Guidelines that were drafted by the CDC and Federal Emergency Management Agency for safely reopening the country were watered down by White House officials before they were published, officials say. A person involved in the White House revision of the guidelines, however, said the goal was simply to make them understandable to the public.

Bright, the former director of the Biomedical Advanced Research and Development Authority who was moved to a narrower role at NIH this week, had expressed opposition to the way hydroxychloroquine was being politicized by the president and others in the administration, according to two people familiar with the discussions. Two senior administration officials said he repeatedly clashed with his boss, Robert Kadlec, the HHS assistant secretary for preparedness and response.

An adviser familiar with the virus response said the doctors were attempting to communicate with the country and follow crisis management guidelines.
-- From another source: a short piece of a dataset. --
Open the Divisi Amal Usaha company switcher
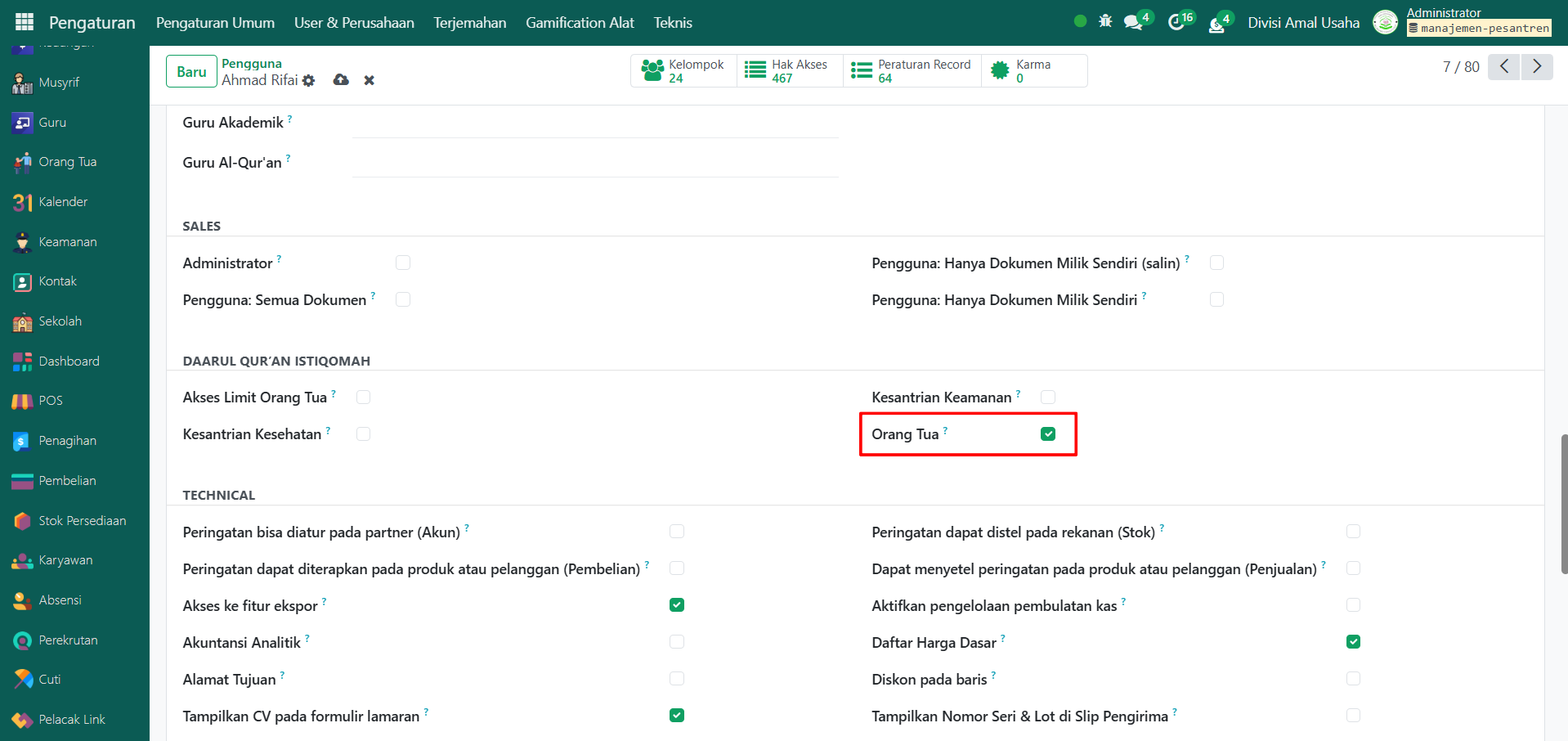The width and height of the screenshot is (1568, 741). click(1303, 23)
The president, on the other hand, this person said, “is trying to win a political battle.”

“He’s broken every rule of maintaining public trust, if you’re trying to do crisis communications for the entire public,” the adviser said, speaking anonymously to share a candid assessment. “I’m not sure that is what he’s trying to do.”

HHS Secretary Alex Azar, who once led the coronavirus response meetings as chairman of the task force, now attends only some in person. Late last month, he called into a meeting after President Trump enacted the Defense Production Act, saying he was unaware and asking for specifics.

The White House also recently installed Michael Caputo, a longtime Trump loyalist, to run communications at HHS.

“Secretary Azar communicates with agency heads constantly and attends Task Force meetings with them daily. Any statement to the contrary is false,” HHS spokeswoman Caitlin Oakley said in a statement.

Within the agencies, less public-facing health officials are also struggling with the requests coming from the White House. Ideas passed along through the internal “Covid Mail” email system are routed largely to the health agencies. There have been messages to the FDA on testing, to the CDC on surveillance and epidemiology; and to NIH on vaccines.

Because the missives are coming from the White House, agency officials imbue them with a sense of urgency. “And then everyone has to drop what they’re doing,” a senior administration official said.